Task statement:
Among the entries below, one line contains "Task: Click the Send" and another contains "The height and width of the screenshot is (478, 506).". Transcribe those two lines and every line between them, exactly.

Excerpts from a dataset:

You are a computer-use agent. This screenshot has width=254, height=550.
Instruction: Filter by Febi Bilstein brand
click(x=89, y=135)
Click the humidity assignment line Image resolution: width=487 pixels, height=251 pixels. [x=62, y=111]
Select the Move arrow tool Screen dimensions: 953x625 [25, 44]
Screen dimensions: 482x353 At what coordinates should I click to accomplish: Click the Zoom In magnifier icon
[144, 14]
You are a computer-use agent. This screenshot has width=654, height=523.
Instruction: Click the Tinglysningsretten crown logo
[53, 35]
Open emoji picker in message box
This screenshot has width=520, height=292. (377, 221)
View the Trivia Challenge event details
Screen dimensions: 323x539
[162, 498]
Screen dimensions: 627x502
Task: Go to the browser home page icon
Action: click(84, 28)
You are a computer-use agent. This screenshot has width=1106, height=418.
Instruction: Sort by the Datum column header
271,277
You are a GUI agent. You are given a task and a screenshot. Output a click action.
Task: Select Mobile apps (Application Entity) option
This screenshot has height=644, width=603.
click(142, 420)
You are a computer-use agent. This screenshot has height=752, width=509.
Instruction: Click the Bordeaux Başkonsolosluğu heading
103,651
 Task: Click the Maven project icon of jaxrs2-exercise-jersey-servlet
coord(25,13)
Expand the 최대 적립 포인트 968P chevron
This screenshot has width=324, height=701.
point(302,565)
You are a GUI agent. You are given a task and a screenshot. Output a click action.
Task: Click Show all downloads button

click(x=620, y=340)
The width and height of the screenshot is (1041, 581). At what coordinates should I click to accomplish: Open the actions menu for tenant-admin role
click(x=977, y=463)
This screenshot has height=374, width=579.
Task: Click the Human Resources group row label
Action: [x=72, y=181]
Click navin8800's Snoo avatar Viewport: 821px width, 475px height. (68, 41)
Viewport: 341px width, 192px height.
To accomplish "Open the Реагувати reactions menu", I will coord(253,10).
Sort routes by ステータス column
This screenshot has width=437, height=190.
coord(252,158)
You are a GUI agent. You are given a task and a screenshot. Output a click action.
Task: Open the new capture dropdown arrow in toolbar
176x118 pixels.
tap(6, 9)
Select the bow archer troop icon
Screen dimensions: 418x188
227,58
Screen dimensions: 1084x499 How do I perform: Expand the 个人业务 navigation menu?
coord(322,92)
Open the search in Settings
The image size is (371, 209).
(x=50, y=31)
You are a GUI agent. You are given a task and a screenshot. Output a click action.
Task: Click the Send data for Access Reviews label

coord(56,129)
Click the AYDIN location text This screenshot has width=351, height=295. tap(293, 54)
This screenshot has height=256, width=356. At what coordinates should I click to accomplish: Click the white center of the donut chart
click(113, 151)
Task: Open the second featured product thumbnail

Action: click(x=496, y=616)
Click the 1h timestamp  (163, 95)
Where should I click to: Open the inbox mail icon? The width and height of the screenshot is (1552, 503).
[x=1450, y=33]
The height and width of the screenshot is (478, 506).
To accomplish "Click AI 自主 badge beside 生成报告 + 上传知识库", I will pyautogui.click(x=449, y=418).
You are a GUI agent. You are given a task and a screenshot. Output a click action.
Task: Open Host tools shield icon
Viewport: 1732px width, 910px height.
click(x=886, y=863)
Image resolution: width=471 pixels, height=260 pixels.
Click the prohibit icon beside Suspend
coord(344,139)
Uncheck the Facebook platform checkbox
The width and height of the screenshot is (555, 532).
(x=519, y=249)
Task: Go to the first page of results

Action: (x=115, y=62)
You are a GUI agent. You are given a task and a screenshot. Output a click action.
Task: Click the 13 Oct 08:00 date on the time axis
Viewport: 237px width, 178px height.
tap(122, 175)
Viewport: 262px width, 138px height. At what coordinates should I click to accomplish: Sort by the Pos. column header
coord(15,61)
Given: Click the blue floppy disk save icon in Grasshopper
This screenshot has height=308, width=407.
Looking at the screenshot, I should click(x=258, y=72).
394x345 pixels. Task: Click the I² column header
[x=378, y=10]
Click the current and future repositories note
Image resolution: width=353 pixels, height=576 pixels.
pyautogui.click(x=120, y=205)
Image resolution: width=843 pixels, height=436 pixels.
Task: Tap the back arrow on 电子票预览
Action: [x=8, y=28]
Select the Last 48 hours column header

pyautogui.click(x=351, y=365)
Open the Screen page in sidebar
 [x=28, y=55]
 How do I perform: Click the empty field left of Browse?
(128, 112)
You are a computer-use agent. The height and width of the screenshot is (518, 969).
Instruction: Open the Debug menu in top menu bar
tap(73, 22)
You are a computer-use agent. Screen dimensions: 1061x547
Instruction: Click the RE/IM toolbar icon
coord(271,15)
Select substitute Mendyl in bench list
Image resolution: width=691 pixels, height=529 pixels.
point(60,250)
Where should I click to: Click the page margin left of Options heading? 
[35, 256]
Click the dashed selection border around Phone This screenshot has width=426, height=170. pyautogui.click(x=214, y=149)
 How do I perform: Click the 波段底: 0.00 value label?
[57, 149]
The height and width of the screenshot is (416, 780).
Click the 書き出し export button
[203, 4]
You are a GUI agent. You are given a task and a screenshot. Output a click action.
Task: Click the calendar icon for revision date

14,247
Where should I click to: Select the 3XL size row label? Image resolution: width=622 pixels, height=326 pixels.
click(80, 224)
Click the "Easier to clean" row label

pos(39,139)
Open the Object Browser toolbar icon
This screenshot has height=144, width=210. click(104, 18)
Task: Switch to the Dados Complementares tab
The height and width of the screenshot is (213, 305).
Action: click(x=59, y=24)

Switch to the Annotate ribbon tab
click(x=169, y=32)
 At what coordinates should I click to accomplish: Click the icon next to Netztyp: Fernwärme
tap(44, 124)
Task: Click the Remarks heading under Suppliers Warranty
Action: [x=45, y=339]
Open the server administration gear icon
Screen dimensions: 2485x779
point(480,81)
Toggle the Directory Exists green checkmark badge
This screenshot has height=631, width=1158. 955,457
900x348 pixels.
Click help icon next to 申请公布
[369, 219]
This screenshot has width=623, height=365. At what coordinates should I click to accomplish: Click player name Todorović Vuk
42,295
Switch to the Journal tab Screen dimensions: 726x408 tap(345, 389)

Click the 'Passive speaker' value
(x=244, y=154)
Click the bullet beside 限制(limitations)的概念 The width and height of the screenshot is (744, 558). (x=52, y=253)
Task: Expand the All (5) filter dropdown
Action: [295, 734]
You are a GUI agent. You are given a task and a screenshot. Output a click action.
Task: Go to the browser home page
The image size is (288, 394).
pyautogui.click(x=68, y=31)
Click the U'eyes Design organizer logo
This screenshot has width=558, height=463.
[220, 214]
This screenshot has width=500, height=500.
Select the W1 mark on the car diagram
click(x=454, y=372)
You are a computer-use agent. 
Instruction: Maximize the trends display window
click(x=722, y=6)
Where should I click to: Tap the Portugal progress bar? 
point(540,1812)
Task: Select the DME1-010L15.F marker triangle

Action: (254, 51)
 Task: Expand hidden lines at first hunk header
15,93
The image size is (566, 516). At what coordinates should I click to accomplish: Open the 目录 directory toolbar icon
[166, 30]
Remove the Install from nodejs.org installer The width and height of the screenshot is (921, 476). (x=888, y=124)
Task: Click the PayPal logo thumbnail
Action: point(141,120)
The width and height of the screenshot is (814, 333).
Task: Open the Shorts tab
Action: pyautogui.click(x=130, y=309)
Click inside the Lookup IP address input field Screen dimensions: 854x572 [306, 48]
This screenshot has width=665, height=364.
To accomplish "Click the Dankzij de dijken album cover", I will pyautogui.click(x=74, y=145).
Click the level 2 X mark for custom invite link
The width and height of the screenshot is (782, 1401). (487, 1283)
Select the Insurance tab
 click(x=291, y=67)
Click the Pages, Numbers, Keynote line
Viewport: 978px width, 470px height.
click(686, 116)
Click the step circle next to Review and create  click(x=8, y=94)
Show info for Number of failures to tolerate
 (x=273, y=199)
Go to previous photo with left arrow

Solution to the problem:
Task: Click the Send data for Access Reviews label

coord(56,129)
Click the AYDIN location text This screenshot has width=351, height=295. tap(293, 54)
This screenshot has height=256, width=356. At what coordinates should I click to accomplish: Click the white center of the donut chart
click(113, 151)
Task: Open the second featured product thumbnail

Action: click(x=496, y=616)
Click the 1h timestamp  (163, 95)
Where should I click to: Open the inbox mail icon? The width and height of the screenshot is (1552, 503).
[x=1450, y=33]
The height and width of the screenshot is (478, 506).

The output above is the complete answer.